WHAT NEEDS TO BE DONE:
Please quote the material exactly, every line of it.

DATA EXCERPTS:
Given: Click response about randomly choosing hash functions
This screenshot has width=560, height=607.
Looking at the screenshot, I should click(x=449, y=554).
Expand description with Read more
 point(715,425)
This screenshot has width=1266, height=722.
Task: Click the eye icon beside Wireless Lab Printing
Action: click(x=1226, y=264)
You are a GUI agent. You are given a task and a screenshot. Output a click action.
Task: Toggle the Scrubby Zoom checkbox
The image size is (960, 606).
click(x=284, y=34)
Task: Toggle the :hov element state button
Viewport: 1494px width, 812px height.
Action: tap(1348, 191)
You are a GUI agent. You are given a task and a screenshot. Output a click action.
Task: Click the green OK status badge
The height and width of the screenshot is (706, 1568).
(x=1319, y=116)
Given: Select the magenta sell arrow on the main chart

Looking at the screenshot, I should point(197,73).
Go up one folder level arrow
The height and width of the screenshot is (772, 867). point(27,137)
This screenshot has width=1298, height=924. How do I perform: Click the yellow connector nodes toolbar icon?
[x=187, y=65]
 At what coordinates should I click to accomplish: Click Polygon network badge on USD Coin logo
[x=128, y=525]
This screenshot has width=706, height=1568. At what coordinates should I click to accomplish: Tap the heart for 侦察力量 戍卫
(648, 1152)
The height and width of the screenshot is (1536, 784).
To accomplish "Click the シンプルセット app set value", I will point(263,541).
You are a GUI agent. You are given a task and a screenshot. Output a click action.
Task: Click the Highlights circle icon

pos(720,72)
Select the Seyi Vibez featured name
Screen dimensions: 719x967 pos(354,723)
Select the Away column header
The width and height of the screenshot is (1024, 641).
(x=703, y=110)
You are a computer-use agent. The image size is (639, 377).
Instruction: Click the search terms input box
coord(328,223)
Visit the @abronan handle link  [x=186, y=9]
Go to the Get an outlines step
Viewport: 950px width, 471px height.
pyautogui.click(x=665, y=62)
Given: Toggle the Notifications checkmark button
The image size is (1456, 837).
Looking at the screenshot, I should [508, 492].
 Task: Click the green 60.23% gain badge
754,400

RESULT:
Given: Click response about randomly choosing hash functions
This screenshot has width=560, height=607.
Looking at the screenshot, I should click(x=449, y=554).
Expand description with Read more
 point(715,425)
This screenshot has width=1266, height=722.
Task: Click the eye icon beside Wireless Lab Printing
Action: click(x=1226, y=264)
You are a GUI agent. You are given a task and a screenshot. Output a click action.
Task: Toggle the Scrubby Zoom checkbox
The image size is (960, 606).
click(x=284, y=34)
Task: Toggle the :hov element state button
Viewport: 1494px width, 812px height.
Action: tap(1348, 191)
You are a GUI agent. You are given a task and a screenshot. Output a click action.
Task: Click the green OK status badge
The height and width of the screenshot is (706, 1568).
(x=1319, y=116)
Given: Select the magenta sell arrow on the main chart

Looking at the screenshot, I should point(197,73).
Go up one folder level arrow
The height and width of the screenshot is (772, 867). point(27,137)
This screenshot has width=1298, height=924. How do I perform: Click the yellow connector nodes toolbar icon?
[x=187, y=65]
 At what coordinates should I click to accomplish: Click Polygon network badge on USD Coin logo
[x=128, y=525]
This screenshot has width=706, height=1568. At what coordinates should I click to accomplish: Tap the heart for 侦察力量 戍卫
(648, 1152)
The height and width of the screenshot is (1536, 784).
To accomplish "Click the シンプルセット app set value", I will point(263,541).
You are a GUI agent. You are given a task and a screenshot. Output a click action.
Task: Click the Highlights circle icon

pos(720,72)
Select the Seyi Vibez featured name
Screen dimensions: 719x967 pos(354,723)
Select the Away column header
The width and height of the screenshot is (1024, 641).
(x=703, y=110)
You are a computer-use agent. The image size is (639, 377).
Instruction: Click the search terms input box
coord(328,223)
Visit the @abronan handle link  [x=186, y=9]
Go to the Get an outlines step
Viewport: 950px width, 471px height.
pyautogui.click(x=665, y=62)
Given: Toggle the Notifications checkmark button
The image size is (1456, 837).
Looking at the screenshot, I should [508, 492].
 Task: Click the green 60.23% gain badge
754,400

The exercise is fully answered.